_Short problem:_ Reproduce the following data line for line, without altering anything.
*** Supplied material ***
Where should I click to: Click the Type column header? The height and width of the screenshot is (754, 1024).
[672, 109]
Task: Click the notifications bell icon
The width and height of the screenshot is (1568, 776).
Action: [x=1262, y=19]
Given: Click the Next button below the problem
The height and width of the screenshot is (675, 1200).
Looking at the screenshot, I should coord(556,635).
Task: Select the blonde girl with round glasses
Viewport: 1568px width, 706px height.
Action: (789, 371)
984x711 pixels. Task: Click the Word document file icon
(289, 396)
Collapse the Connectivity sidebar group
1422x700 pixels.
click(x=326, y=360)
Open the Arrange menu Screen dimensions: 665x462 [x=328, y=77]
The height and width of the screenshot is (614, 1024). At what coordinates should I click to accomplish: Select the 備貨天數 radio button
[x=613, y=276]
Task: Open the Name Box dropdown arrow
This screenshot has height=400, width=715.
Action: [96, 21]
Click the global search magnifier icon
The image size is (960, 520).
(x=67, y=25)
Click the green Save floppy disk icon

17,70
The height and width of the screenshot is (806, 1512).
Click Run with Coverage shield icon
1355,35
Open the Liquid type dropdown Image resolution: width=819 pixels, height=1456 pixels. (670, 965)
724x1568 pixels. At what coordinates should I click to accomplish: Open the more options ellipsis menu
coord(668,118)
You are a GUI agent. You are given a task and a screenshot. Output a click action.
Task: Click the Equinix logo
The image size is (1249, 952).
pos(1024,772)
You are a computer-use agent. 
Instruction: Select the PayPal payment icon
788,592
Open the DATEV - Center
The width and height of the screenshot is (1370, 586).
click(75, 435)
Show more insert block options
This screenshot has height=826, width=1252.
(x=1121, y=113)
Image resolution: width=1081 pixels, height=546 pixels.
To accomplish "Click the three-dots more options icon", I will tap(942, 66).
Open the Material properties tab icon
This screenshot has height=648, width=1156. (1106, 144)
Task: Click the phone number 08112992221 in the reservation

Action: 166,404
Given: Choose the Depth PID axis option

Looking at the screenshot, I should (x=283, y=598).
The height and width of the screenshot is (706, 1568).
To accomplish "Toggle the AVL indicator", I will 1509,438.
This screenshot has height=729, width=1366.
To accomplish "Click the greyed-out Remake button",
***
_Response to this task:_
Where should I click to: Click the Type column header? The height and width of the screenshot is (754, 1024).
[672, 109]
Task: Click the notifications bell icon
The width and height of the screenshot is (1568, 776).
Action: [x=1262, y=19]
Given: Click the Next button below the problem
The height and width of the screenshot is (675, 1200).
Looking at the screenshot, I should coord(556,635).
Task: Select the blonde girl with round glasses
Viewport: 1568px width, 706px height.
Action: (789, 371)
984x711 pixels. Task: Click the Word document file icon
(289, 396)
Collapse the Connectivity sidebar group
1422x700 pixels.
click(x=326, y=360)
Open the Arrange menu Screen dimensions: 665x462 [x=328, y=77]
The height and width of the screenshot is (614, 1024). At what coordinates should I click to accomplish: Select the 備貨天數 radio button
[x=613, y=276]
Task: Open the Name Box dropdown arrow
This screenshot has height=400, width=715.
Action: [96, 21]
Click the global search magnifier icon
The image size is (960, 520).
(x=67, y=25)
Click the green Save floppy disk icon

17,70
The height and width of the screenshot is (806, 1512).
Click Run with Coverage shield icon
1355,35
Open the Liquid type dropdown Image resolution: width=819 pixels, height=1456 pixels. (670, 965)
724x1568 pixels. At what coordinates should I click to accomplish: Open the more options ellipsis menu
coord(668,118)
You are a GUI agent. You are given a task and a screenshot. Output a click action.
Task: Click the Equinix logo
The image size is (1249, 952).
pos(1024,772)
You are a computer-use agent. 
Instruction: Select the PayPal payment icon
788,592
Open the DATEV - Center
The width and height of the screenshot is (1370, 586).
click(75, 435)
Show more insert block options
This screenshot has height=826, width=1252.
(x=1121, y=113)
Image resolution: width=1081 pixels, height=546 pixels.
To accomplish "Click the three-dots more options icon", I will tap(942, 66).
Open the Material properties tab icon
This screenshot has height=648, width=1156. (1106, 144)
Task: Click the phone number 08112992221 in the reservation

Action: 166,404
Given: Choose the Depth PID axis option

Looking at the screenshot, I should (x=283, y=598).
The height and width of the screenshot is (706, 1568).
To accomplish "Toggle the AVL indicator", I will 1509,438.
This screenshot has height=729, width=1366.
To accomplish "Click the greyed-out Remake button",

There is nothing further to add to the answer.